Thanks for responding. I think most of what I want to say is in
response to Matthew, but let me just mention that I agree with Ronan.
Integer is very different from int. Aside from the obvious difference
with division, every attribute and method of the classes it inherits
from are avaialble on it, giving it a standard interface. This is
fundamental to this discussion. Basic subclasses are Liskov
substitutable. I can write expr.args or expr.atoms or expr.xreplace
without worrying if expr is an Add or a Symbol or an Integer.
Division is a special case of this. This simply is not true for
strings and ints.
By the way, Ronan, which option do you prefer? Or is there another
even better option that only you can see?
On Tue, May 21, 2013 at 1:06 AM, Matthew Rocklin <
mroc...@gmail.com> wrote:
> I've added my thoughts to the wiki. I'm double posting them here. These
> follow Aaron's opinion section which is definitely worth a read.
>
> ### Matthew
>
> I mostly prefer 1
>
> - Small point but while it's fresh in your mind, `MatrixSymbol('x', 1,
> 2).args` can't be () easily. This is because the expression could be
> `MatrixSymbol('x', n, k+m)`. The second two arguments are the shape and in
> general are `Expr`s. We'll need to traverse down these so they'll either
> need to be args or we'll need to do a lot of special casing within
> `MatrixSymbol`. A pull request exists to replace `'x'` with `Symbol('x')`.
> This seems wrong to me because `'x'` here is a name, not a mathematical
> scalar. The right way to do this under 3 would be to create a
> `String(Basic)`. This also feels wrong to me because we're being forced to
> reinvent a class with no new functionality.
OK, you are right about this.
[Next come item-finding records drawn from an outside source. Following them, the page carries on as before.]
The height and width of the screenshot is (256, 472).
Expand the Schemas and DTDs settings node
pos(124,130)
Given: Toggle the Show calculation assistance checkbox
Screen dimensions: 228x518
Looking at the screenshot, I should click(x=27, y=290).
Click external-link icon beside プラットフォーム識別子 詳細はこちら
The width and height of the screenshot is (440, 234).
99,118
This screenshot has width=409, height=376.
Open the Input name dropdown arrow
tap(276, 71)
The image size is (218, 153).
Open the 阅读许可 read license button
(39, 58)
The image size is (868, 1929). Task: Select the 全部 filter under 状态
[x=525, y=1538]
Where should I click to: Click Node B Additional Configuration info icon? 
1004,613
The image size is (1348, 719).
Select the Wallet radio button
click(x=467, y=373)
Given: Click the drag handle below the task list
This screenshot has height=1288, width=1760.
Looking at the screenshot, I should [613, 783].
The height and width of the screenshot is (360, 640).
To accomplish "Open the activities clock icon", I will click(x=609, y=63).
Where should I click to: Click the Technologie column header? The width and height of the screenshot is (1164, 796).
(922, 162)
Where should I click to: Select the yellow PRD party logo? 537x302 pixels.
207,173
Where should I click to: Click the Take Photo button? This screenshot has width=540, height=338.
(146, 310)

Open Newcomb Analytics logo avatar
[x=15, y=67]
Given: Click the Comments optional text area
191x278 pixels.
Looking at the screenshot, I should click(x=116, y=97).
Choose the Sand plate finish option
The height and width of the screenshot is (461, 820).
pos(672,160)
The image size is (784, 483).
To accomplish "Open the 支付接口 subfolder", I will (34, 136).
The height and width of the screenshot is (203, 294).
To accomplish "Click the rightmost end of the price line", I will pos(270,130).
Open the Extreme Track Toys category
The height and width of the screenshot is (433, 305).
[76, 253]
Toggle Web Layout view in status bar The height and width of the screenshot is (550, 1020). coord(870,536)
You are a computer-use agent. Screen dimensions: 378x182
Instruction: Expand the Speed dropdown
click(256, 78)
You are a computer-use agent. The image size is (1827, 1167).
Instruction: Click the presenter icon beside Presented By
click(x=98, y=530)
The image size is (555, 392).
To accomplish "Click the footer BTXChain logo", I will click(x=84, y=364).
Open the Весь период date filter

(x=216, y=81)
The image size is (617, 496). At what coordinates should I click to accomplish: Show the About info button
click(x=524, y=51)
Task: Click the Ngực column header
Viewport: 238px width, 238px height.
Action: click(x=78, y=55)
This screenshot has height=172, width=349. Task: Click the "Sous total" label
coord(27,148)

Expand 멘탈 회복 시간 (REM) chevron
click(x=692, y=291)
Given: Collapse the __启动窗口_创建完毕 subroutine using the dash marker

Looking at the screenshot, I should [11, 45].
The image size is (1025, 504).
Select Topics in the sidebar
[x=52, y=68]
MatrixSymbol clearly cannot be a leaf.
Ronan is right when he says that Symbol is not a replacement for str.
The two are unrelated. You can't do Symbol('xyz')[:1] or Symbol('
').join(['a', 'b', 'c']), and Symbol('x') + Symbol('y') != 'x' + 'y'.
But I think it doesn't matter. We don't need a full-fledged string,
just like we don't really need it anywhere that we use Symbol (for
those rare cases where we do do some string processing we just use
Symbol.name). The only aspect of strings that we use in Symbols
(aside from the fact that they are names) is equality, and for that,
they agree: Symbol(a) == Symbol(b) iff a == b.
So my recommendation here goes back to using Symbol as the first
argument of MatrixSymbol. Also, the class should clearly not subclass
from Symbol in this case (I don't remember if it already does).
Perhaps a mathematician's point of view is worth considering here
(this is my point of view, when I am in my graduate student shoes).
When we have a mathematical object like MatrixSymbol that is indexed
by another expression, in this case, the rows and columns, it is often
convenient to consider that object as a function. In this case, a
matrix symbol is a function from NxN -> M, where M is the set of all
matrices over whatever (complex numbers).
This functorial relationship for us means that those are children in
the expression tree. Now, I'm no logician, but to me, it makes sense
to consider a matrix symbol also as a function on the alphabet
(strings). The name we give to a matrix symbol is inconsequential to
what it is, at least mathematically.
Anyway, that analogy may or may not be completely off base, so take it
or leave it.
>
> - In general, I think that having all identifying information within args
> will simplify the code in the long term.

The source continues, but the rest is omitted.